(Records in a dataset)
##############################

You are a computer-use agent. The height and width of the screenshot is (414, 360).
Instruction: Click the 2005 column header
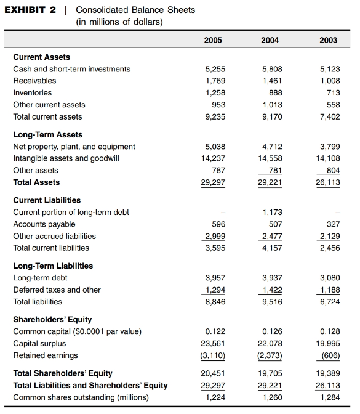(212, 40)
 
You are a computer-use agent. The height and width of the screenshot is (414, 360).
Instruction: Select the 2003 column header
(329, 40)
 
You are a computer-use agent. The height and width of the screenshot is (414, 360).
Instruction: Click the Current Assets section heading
(42, 57)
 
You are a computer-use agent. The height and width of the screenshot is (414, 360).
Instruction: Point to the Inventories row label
(33, 93)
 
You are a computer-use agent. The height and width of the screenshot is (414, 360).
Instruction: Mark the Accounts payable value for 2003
(332, 224)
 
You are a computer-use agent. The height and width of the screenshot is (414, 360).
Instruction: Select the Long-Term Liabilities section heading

##############################

### WHAT YOU NEED TO DO
Turn the items above into a JSON list of strings, with one string for each line and no blank lines. Leave the pictures out.

### EXERCISE OUTPUT
[
  "You are a computer-use agent. The height and width of the screenshot is (414, 360).",
  "Instruction: Click the 2005 column header",
  "(212, 40)",
  "You are a computer-use agent. The height and width of the screenshot is (414, 360).",
  "Instruction: Select the 2003 column header",
  "(329, 40)",
  "You are a computer-use agent. The height and width of the screenshot is (414, 360).",
  "Instruction: Click the Current Assets section heading",
  "(42, 57)",
  "You are a computer-use agent. The height and width of the screenshot is (414, 360).",
  "Instruction: Point to the Inventories row label",
  "(33, 93)",
  "You are a computer-use agent. The height and width of the screenshot is (414, 360).",
  "Instruction: Mark the Accounts payable value for 2003",
  "(332, 224)",
  "You are a computer-use agent. The height and width of the screenshot is (414, 360).",
  "Instruction: Select the Long-Term Liabilities section heading"
]